The Beverly Hills raid “was going to become a model for government to follow” all across the country, but “with this decision today, I think we’re a lot safer from that,” Johnson said. “They are now on notice that this type of behavior doesn’t comport with the 4th Amendment.”
David Smith, an attorney for other box holders who were not party to the case before the appellate court, said the court’s decision could also benefit his clients.
He said two of his clients have never had the contents of their boxes returned. Instead, based on those contents, the government launched criminal investigations into them and seized additional property from other locations — though they have not been charged with any crimes.
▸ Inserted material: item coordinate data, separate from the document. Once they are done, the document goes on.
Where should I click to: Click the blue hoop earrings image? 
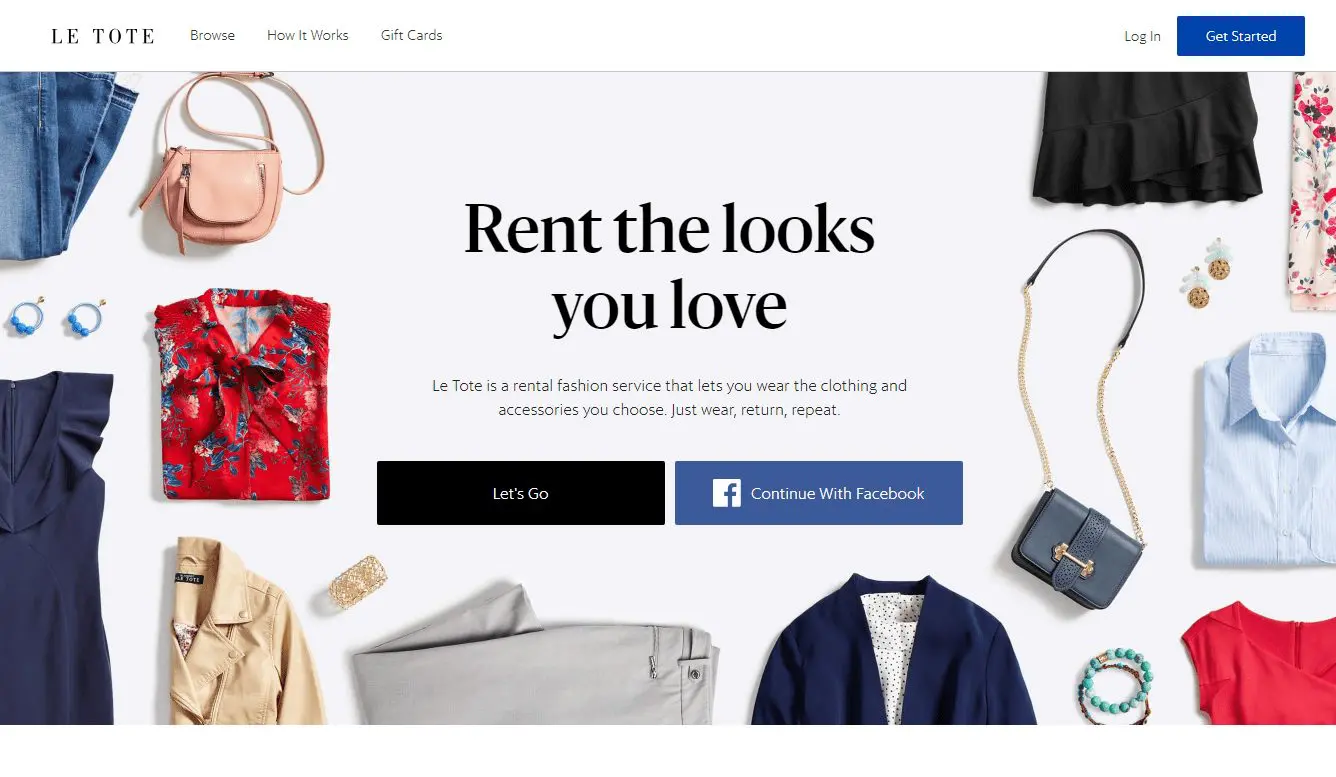click(56, 317)
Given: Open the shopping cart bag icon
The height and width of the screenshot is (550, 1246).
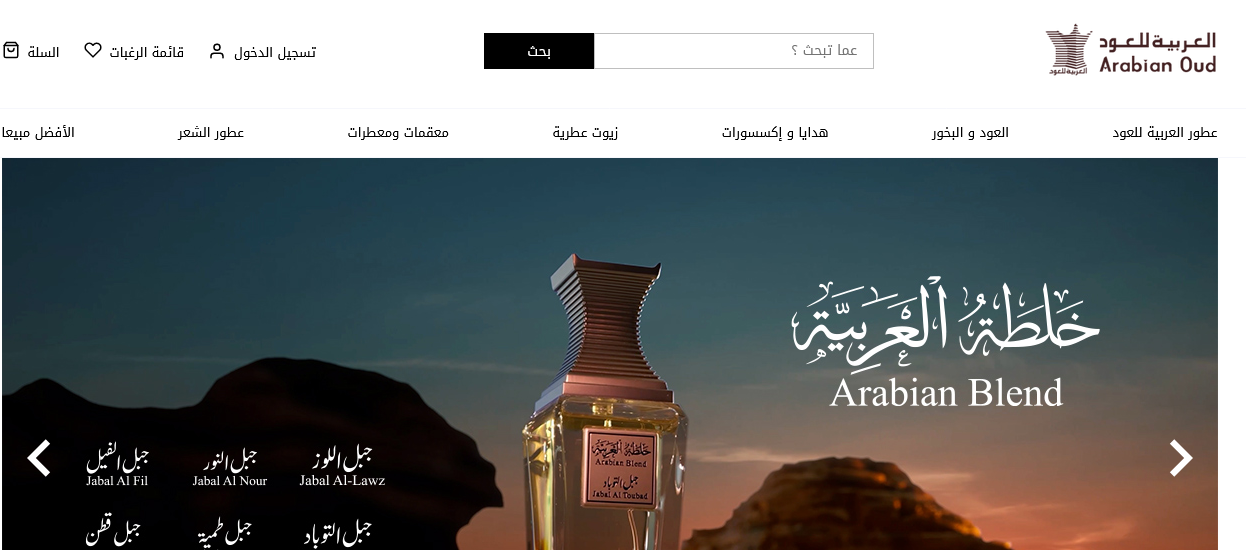Looking at the screenshot, I should [11, 50].
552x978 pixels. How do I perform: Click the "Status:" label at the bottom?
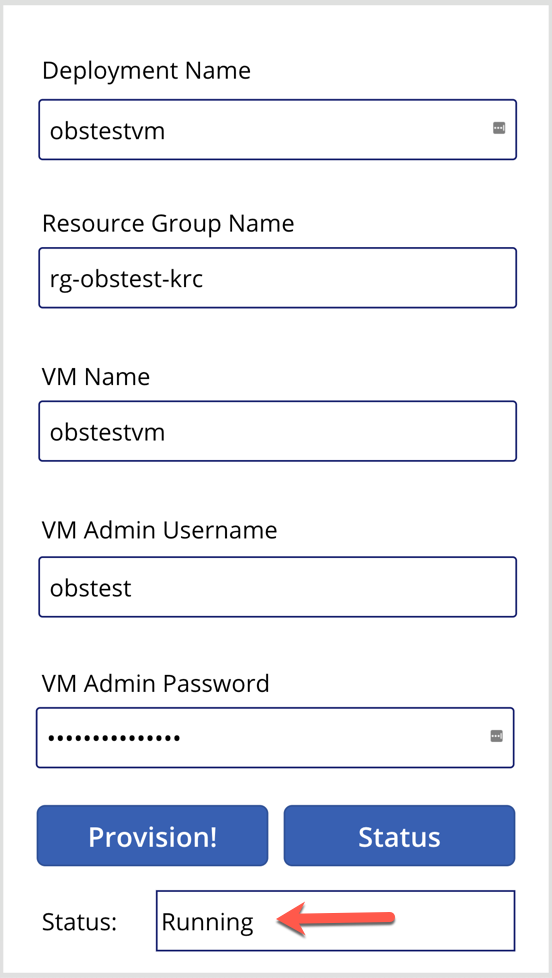[80, 922]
Tuesday’s decision will bolster their argument that the evidence seized from their boxes in the Beverly Hills vault was unconstitutionally obtained and should be suppressed, as should any evidence the government was able to obtain as a result of information gleaned from inside their boxes.
“People such as our clients, who haven’t had their day in court, will certainly rely on [Tuesday’s decision] to seek suppression of the evidence against them that was obtained as the fruit of the search of their safety deposit boxes,” attorney Smith said.
Snitko said she was “giddy” on Tuesday over the news of the decision, which immediately took her back to the morning when she and her husband first learned that their box had probably been seized by reading a news story about the raid in the Times.
“They can’t do this. They can’t do what they did,” she’d said that morning.
Tuesday’s decision proved she was right.